Young stinkbug name: nymph
A group of stinkbugs is called: intrusion
Stinkbug classification: pentatomidae
Stinkbug class: Invertebrate
Stink bugs are small, shield-shaped bugs that typically live up to their name and emit an unpleasant odor when disrupted. Green and southern green stink bugs are bright green and measure 14.0 to 19.0 mm long. The major body regions of the green stink bug are bordered by a narrow, orange-yellow line. Brown stink bugs are dull brownish-yellow in color and 12.0 to 15.0 mm long (or roughly half an inch long). Stink bugs have some natural enemies, including several common species of birds.
The family that includes stink bugs and shield bugs is called Pentatomidae. Its eggs are elliptical (1.6 x 1.3 mm), yellow-red color with tiny spines forming fine lines. Its antennae are 5-segmented, which gives the family its scientific name. The stink bugs' wing covers look like shields. The actual odor that emits from stink bugs consist of cyanide compounds with a rotten almond scent. It is called autohaemorrhaging, and is a form of antipredator adaptation.

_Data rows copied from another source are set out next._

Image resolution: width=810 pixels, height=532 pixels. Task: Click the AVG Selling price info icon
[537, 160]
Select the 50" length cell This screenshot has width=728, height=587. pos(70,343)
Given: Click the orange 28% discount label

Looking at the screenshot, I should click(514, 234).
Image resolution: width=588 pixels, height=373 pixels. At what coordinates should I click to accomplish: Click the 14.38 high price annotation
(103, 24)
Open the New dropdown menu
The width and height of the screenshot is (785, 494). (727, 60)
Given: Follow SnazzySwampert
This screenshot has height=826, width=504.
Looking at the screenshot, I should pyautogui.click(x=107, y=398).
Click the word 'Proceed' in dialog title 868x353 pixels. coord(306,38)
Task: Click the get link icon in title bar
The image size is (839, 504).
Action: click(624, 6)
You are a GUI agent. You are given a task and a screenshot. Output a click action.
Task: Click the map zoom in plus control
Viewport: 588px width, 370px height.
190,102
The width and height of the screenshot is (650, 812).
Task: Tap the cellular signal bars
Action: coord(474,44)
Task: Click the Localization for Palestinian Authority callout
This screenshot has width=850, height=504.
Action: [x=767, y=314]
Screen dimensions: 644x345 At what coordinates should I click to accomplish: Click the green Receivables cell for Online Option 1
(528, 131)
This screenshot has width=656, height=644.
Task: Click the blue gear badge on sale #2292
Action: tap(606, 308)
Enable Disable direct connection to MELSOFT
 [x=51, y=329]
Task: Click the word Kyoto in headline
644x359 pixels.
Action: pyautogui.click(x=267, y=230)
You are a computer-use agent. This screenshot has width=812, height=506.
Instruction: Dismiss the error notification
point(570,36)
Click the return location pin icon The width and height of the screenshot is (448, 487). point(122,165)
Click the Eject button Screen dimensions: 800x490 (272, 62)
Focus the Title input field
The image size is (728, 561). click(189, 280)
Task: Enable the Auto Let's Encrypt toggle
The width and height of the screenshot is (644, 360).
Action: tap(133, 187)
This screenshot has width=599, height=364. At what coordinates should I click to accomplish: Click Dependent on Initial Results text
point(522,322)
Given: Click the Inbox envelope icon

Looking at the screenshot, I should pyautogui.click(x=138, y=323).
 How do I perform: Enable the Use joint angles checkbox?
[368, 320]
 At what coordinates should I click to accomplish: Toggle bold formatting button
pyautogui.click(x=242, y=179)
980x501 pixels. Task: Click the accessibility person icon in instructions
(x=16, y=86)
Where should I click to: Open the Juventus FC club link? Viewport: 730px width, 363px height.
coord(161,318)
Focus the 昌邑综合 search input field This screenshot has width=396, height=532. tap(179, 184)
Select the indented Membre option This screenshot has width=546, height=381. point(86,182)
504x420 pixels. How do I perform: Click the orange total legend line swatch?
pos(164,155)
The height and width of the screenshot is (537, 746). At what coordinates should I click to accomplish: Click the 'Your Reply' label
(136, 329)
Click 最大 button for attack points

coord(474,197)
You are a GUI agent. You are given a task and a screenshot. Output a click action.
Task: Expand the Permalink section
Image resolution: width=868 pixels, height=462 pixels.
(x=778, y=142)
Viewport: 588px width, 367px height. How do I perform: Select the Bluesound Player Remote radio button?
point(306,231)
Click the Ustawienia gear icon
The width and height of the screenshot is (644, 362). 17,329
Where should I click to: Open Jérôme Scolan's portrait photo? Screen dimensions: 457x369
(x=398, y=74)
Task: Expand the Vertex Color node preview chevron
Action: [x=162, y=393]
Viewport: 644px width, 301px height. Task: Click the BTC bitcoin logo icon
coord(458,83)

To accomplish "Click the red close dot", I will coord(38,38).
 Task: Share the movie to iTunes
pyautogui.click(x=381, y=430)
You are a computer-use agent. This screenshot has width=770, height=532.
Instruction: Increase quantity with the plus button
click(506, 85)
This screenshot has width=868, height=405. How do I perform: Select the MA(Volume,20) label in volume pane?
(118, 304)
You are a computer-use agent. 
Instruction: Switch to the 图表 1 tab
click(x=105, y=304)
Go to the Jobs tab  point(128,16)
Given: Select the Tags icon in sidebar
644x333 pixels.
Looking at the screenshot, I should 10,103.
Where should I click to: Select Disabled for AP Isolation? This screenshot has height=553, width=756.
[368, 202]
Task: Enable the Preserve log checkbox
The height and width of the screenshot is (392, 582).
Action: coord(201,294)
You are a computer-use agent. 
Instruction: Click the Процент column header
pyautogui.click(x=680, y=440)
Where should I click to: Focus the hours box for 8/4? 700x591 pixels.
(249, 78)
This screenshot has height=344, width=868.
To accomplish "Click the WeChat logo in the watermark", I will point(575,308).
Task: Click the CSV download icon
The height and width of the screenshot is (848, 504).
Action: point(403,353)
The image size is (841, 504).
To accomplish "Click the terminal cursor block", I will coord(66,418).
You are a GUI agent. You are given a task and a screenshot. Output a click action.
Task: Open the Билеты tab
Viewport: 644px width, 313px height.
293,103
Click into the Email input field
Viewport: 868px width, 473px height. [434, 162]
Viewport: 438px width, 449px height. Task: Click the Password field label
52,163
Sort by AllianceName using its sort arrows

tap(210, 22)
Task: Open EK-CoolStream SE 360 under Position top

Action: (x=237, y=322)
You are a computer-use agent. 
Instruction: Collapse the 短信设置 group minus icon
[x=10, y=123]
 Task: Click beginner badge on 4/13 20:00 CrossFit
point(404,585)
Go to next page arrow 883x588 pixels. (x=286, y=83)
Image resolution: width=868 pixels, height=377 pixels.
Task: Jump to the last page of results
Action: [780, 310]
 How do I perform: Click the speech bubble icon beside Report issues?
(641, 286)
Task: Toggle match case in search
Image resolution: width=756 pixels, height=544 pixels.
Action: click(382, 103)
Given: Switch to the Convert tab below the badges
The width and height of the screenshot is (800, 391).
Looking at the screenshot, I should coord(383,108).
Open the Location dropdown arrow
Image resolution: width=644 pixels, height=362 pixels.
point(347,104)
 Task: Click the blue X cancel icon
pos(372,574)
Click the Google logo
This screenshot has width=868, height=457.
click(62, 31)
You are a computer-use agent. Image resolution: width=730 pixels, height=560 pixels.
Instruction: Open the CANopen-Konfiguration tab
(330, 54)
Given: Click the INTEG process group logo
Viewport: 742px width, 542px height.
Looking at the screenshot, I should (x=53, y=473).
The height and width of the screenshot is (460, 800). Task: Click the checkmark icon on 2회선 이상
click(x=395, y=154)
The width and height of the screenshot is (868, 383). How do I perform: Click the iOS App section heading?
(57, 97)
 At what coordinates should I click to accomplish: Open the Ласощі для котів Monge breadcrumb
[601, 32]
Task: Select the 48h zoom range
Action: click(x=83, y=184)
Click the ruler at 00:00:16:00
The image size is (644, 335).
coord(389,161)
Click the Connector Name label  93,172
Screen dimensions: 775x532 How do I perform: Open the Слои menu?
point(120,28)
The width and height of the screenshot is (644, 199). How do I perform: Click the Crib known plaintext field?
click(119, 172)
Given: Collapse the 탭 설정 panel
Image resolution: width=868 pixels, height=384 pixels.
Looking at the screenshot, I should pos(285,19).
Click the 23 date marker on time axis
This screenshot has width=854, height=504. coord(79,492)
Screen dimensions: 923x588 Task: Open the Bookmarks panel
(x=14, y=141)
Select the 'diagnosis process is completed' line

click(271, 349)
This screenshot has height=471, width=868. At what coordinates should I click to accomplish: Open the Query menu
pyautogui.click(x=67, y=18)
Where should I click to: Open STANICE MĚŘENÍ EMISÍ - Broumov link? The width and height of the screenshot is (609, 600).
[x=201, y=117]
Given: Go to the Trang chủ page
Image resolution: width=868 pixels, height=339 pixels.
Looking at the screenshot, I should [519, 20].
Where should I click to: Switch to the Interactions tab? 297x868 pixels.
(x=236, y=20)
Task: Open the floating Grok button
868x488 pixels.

The Brown Marmorated Stink Bug (Halyomorpha halys) is an invasive species from Asia that is known for eating crops and infesting U.S. homes. It has wings to fly, is resistant to insecticides, and posts a threat to agriculture and is a nuisance for homeowners. These stink bugs are a relentless threat to cotton, corn, soybeans, native and ornamental trees, shrubs, vines, weeds, and many cultivated crops.
The idiomatic term stink bug is also applied to distantly related species such as Boisea trivittata, the boxelder bug, and the Eleodes sp., the pinacate beetles.
Many stink bugs and shield bugs are considered agricultural pest insects, because they can create large populations; they suck plant juices and damage crop production, and they are resistant to many pesticides. However, some genera of Pentatomidae are considered highly beneficial; the anchor bug, which can be distinguished by the red-orange anchor shape on the adult, is one example. It is a predator of other insects, especially Mexican bean beetles, Japanese beetles, and other pest insects.
In the British Isles there are 33 species of shield bugs belonging to the super-family Pentatomoidea, 32 of which are native and 1 which is considered to be newly naturalised. Of these 32 species, 17 belong in the family Pentatomidae. Stink bugs hibernate in the winter.
What do you call a baby stinkbug?
Answer: A baby stinkbug is called a nymph.
What do you call a group of stinkbugs?
Answer: A group of stinkbugs are called a intrusion.
Question: What is the scientific classification of a stinkbug?
Answer: A stinkbug has the scientific classification of pentatomidae.
Question: What class is a stinkbug in?
Answer: A stinkbug is in the invertebrate class.